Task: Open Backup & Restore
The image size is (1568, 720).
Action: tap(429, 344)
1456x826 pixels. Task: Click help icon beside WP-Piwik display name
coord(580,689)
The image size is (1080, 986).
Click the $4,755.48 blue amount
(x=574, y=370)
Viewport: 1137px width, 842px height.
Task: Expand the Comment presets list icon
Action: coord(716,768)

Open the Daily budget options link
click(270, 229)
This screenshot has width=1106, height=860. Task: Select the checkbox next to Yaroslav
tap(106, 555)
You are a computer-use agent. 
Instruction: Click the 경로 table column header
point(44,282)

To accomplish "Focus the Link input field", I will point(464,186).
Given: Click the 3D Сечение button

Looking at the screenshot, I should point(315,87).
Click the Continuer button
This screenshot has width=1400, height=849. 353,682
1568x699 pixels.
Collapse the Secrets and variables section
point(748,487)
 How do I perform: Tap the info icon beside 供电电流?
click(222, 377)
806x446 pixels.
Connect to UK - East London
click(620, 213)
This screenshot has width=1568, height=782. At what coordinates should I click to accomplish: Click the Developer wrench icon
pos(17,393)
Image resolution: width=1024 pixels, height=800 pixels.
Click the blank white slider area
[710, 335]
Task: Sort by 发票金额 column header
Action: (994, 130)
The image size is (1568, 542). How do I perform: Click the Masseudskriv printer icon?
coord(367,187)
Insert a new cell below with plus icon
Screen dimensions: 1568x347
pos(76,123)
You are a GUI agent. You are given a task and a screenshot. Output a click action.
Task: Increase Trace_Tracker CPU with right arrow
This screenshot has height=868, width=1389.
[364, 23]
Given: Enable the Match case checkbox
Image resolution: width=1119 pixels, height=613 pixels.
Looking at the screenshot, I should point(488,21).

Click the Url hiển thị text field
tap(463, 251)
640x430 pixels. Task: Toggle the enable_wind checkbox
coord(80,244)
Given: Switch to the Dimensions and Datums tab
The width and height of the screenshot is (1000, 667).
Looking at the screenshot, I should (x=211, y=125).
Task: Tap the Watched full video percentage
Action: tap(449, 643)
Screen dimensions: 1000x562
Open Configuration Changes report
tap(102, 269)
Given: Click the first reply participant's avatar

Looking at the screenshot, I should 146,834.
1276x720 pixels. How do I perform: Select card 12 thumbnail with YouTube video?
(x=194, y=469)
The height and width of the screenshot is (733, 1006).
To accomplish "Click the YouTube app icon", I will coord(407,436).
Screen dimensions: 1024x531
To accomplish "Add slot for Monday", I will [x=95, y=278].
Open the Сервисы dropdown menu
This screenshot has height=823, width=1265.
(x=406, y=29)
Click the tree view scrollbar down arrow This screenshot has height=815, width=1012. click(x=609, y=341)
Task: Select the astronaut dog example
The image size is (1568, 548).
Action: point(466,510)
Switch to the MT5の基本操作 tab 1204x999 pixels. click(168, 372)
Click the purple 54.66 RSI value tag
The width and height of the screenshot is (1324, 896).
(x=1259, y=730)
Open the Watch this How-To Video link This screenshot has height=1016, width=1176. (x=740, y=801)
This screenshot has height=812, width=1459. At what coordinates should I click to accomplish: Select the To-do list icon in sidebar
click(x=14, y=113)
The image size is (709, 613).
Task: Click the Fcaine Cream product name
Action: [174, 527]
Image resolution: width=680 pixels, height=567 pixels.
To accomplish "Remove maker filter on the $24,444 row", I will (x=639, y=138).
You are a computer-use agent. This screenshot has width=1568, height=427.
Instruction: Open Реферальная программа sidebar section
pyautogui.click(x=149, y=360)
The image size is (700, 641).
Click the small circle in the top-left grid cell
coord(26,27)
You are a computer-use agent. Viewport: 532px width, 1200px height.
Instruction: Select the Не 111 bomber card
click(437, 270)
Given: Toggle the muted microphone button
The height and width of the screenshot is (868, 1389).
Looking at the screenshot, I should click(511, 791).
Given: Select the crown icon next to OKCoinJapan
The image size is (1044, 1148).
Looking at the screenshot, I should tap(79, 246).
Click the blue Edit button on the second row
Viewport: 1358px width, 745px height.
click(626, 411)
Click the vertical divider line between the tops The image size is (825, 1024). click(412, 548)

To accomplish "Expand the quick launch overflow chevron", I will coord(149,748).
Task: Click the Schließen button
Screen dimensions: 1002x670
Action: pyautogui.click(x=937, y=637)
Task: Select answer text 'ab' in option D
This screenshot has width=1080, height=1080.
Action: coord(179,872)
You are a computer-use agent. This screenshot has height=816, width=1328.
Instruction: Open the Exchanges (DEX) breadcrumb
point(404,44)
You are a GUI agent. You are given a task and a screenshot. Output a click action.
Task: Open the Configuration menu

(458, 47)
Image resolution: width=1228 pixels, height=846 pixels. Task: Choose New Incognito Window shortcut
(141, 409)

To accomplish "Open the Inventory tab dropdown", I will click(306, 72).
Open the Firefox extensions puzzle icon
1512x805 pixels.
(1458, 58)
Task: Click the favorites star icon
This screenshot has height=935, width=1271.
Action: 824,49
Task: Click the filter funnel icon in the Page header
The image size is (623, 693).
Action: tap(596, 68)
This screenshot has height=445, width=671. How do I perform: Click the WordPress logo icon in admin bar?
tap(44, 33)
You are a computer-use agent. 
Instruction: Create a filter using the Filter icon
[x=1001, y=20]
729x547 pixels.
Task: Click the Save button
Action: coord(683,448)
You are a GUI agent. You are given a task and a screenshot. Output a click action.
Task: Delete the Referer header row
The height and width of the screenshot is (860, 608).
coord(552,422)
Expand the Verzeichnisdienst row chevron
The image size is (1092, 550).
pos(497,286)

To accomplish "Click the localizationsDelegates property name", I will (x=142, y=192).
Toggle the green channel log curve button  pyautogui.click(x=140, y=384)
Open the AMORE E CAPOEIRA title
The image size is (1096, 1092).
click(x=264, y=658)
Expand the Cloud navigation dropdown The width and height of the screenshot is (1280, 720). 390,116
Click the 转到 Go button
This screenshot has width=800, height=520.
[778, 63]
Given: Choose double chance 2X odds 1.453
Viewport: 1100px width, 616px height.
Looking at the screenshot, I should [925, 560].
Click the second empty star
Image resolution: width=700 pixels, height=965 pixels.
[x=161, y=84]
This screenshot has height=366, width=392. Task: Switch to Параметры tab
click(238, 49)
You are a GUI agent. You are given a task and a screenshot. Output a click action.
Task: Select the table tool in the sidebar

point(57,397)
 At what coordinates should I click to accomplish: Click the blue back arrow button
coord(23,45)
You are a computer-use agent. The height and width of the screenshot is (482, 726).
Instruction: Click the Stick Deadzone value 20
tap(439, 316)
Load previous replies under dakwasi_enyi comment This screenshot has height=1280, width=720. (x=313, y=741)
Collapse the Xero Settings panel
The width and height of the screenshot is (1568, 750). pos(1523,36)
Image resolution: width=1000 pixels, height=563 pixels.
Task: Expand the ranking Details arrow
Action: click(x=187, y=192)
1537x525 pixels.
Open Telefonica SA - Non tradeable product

AIM OF THE EXERCISE | Filter the listing down to the lines holding the word "computer", and return those.

FINISHED TASK |
You are a computer-use agent. 
You are a computer-use agent. This screenshot has width=1568, height=427.
You are a computer-use agent. Viewport: 532px width, 1200px height.
You are a computer-use agent. This screenshot has height=816, width=1328.
You are a computer-use agent. 
You are a computer-use agent. The height and width of the screenshot is (482, 726).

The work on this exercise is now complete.